2 of 262 comments (clear)

  1. Re:Unix scheduling model for bandwidth? by Anonymous Coward · · Score: 0, Troll

    NO NO NO NO NO! FUCK YOU! AND FUCK THAT QOS SHIT!

    *I* buy the connection and i want every damm thing i do on it to have the same QOS and all traffic be treated equally.

    If *I* need QOS managment then *I* will do it. Not the isp. they will fuck it up. you know they will fuck it up. when has a company ever NOT fucked something up like that.

    Fuck you. I want all my traffic to be treated equally by the isp. NO MATTER WHAT THE FUCK I AM DOING!

    If i need traffic managment. I'll do it my damm self. You isps sold me a connection and i expect it to work equally well for any type of traffic.

    *insert whiny argument that you cant actually expect to get what you actually pay for*

    diaf you little bastards. i am so fucking sick of that attitude.

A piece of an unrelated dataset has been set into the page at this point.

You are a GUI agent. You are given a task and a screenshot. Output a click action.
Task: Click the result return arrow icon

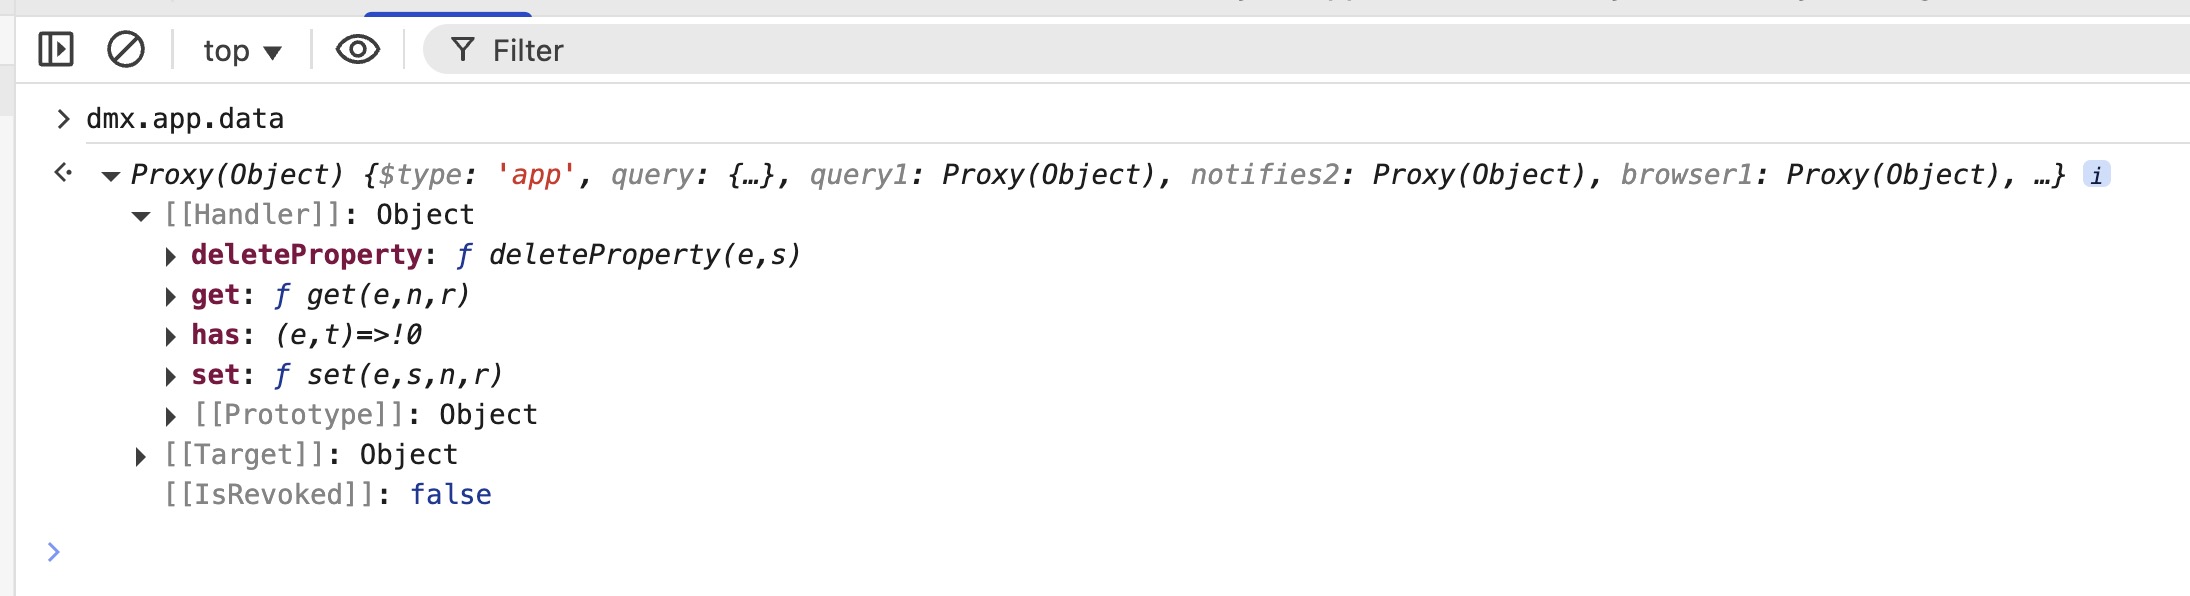coord(63,173)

  2. Re:Unix scheduling model for bandwidth? by jonwil · · Score: 0, Troll

    The answer is to charge everyone and as part of that you get, say, 10GB of transfer or 20GB of transfer (the number would vary depending on the plan, as would the speed you get). If you go over that amount, you pay per GB or part thereof. The file sharing fanatics who are downloading video content 500 times faster than they could ever watch it all would pay more but normal users would continue to pay as they always have. And there would be no need to throttle.